Aim of the task
Convert the listing below into a JSON array of strings, one string per line, omitting blank lines.

Data
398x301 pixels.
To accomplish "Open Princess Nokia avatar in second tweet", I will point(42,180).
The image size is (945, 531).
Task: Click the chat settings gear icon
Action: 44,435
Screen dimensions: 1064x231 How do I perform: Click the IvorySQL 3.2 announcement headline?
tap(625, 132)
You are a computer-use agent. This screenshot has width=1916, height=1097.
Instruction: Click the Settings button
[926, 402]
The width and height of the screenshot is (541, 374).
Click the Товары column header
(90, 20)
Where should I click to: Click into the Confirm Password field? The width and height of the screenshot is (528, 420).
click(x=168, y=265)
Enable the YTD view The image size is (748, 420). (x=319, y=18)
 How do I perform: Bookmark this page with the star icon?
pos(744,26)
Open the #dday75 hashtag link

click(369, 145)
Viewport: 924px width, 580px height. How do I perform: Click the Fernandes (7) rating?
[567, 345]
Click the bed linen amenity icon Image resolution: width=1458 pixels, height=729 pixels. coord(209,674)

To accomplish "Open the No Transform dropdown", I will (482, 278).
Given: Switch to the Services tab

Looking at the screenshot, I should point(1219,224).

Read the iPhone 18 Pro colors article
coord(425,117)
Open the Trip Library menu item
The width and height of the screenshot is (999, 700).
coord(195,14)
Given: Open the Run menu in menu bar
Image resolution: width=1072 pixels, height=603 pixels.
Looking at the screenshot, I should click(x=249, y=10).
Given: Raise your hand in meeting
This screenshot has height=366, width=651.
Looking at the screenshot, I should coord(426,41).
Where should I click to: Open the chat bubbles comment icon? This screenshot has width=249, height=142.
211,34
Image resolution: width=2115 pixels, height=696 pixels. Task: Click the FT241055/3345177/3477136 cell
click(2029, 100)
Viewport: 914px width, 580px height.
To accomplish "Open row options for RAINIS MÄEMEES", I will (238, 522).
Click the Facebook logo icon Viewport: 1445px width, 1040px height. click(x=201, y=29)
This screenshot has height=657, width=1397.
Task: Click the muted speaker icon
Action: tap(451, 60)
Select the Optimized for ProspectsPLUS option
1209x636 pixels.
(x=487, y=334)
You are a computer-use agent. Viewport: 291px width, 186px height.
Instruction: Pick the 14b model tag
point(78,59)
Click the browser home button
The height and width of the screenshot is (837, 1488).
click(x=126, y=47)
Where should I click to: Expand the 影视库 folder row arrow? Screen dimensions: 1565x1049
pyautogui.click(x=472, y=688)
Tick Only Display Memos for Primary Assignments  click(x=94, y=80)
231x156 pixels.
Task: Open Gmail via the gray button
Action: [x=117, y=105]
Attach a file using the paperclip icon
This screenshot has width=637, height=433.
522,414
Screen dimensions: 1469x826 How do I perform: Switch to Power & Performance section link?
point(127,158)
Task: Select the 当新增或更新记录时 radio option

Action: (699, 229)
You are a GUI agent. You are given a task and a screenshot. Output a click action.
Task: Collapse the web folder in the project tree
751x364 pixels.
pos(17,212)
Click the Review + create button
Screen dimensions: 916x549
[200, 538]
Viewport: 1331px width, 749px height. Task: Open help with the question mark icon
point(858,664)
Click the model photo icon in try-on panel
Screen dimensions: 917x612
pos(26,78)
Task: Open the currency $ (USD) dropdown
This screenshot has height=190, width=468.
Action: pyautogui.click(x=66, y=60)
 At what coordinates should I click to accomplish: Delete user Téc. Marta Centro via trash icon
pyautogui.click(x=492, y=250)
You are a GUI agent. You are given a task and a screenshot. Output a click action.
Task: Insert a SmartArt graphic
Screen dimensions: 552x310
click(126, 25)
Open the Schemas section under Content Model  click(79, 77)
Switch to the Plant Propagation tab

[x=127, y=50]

Written solution
[
  "398x301 pixels.",
  "To accomplish \"Open Princess Nokia avatar in second tweet\", I will point(42,180).",
  "The image size is (945, 531).",
  "Task: Click the chat settings gear icon",
  "Action: 44,435",
  "Screen dimensions: 1064x231 How do I perform: Click the IvorySQL 3.2 announcement headline?",
  "tap(625, 132)",
  "You are a computer-use agent. This screenshot has width=1916, height=1097.",
  "Instruction: Click the Settings button",
  "[926, 402]",
  "The width and height of the screenshot is (541, 374).",
  "Click the Товары column header",
  "(90, 20)",
  "Where should I click to: Click into the Confirm Password field? The width and height of the screenshot is (528, 420).",
  "click(x=168, y=265)",
  "Enable the YTD view The image size is (748, 420). (x=319, y=18)",
  " How do I perform: Bookmark this page with the star icon?",
  "pos(744,26)",
  "Open the #dday75 hashtag link",
  "click(369, 145)",
  "Viewport: 924px width, 580px height. How do I perform: Click the Fernandes (7) rating?",
  "[567, 345]",
  "Click the bed linen amenity icon Image resolution: width=1458 pixels, height=729 pixels. coord(209,674)",
  "To accomplish \"Open the No Transform dropdown\", I will (482, 278).",
  "Given: Switch to the Services tab",
  "Looking at the screenshot, I should point(1219,224).",
  "Read the iPhone 18 Pro colors article",
  "coord(425,117)",
  "Open the Trip Library menu item",
  "The width and height of the screenshot is (999, 700).",
  "coord(195,14)",
  "Given: Open the Run menu in menu bar",
  "Image resolution: width=1072 pixels, height=603 pixels.",
  "Looking at the screenshot, I should click(x=249, y=10).",
  "Given: Raise your hand in meeting",
  "This screenshot has height=366, width=651.",
  "Looking at the screenshot, I should coord(426,41).",
  "Where should I click to: Open the chat bubbles comment icon? This screenshot has width=249, height=142.",
  "211,34",
  "Image resolution: width=2115 pixels, height=696 pixels. Task: Click the FT241055/3345177/3477136 cell",
  "click(2029, 100)",
  "Viewport: 914px width, 580px height.",
  "To accomplish \"Open row options for RAINIS MÄEMEES\", I will (238, 522).",
  "Click the Facebook logo icon Viewport: 1445px width, 1040px height. click(x=201, y=29)",
  "This screenshot has height=657, width=1397.",
  "Task: Click the muted speaker icon",
  "Action: tap(451, 60)",
  "Select the Optimized for ProspectsPLUS option",
  "1209x636 pixels.",
  "(x=487, y=334)",
  "You are a computer-use agent. Viewport: 291px width, 186px height.",
  "Instruction: Pick the 14b model tag",
  "point(78,59)",
  "Click the browser home button",
  "The height and width of the screenshot is (837, 1488).",
  "click(x=126, y=47)",
  "Where should I click to: Expand the 影视库 folder row arrow? Screen dimensions: 1565x1049",
  "pyautogui.click(x=472, y=688)",
  "Tick Only Display Memos for Primary Assignments  click(x=94, y=80)",
  "231x156 pixels.",
  "Task: Open Gmail via the gray button",
  "Action: [x=117, y=105]",
  "Attach a file using the paperclip icon",
  "This screenshot has width=637, height=433.",
  "522,414",
  "Screen dimensions: 1469x826 How do I perform: Switch to Power & Performance section link?",
  "point(127,158)",
  "Task: Select the 当新增或更新记录时 radio option",
  "Action: (699, 229)",
  "You are a GUI agent. You are given a task and a screenshot. Output a click action.",
  "Task: Collapse the web folder in the project tree",
  "751x364 pixels.",
  "pos(17,212)",
  "Click the Review + create button",
  "Screen dimensions: 916x549",
  "[200, 538]",
  "Viewport: 1331px width, 749px height. Task: Open help with the question mark icon",
  "point(858,664)",
  "Click the model photo icon in try-on panel",
  "Screen dimensions: 917x612",
  "pos(26,78)",
  "Task: Open the currency $ (USD) dropdown",
  "This screenshot has height=190, width=468.",
  "Action: pyautogui.click(x=66, y=60)",
  " At what coordinates should I click to accomplish: Delete user Téc. Marta Centro via trash icon",
  "pyautogui.click(x=492, y=250)",
  "You are a GUI agent. You are given a task and a screenshot. Output a click action.",
  "Task: Insert a SmartArt graphic",
  "Screen dimensions: 552x310",
  "click(126, 25)",
  "Open the Schemas section under Content Model  click(79, 77)",
  "Switch to the Plant Propagation tab",
  "[x=127, y=50]"
]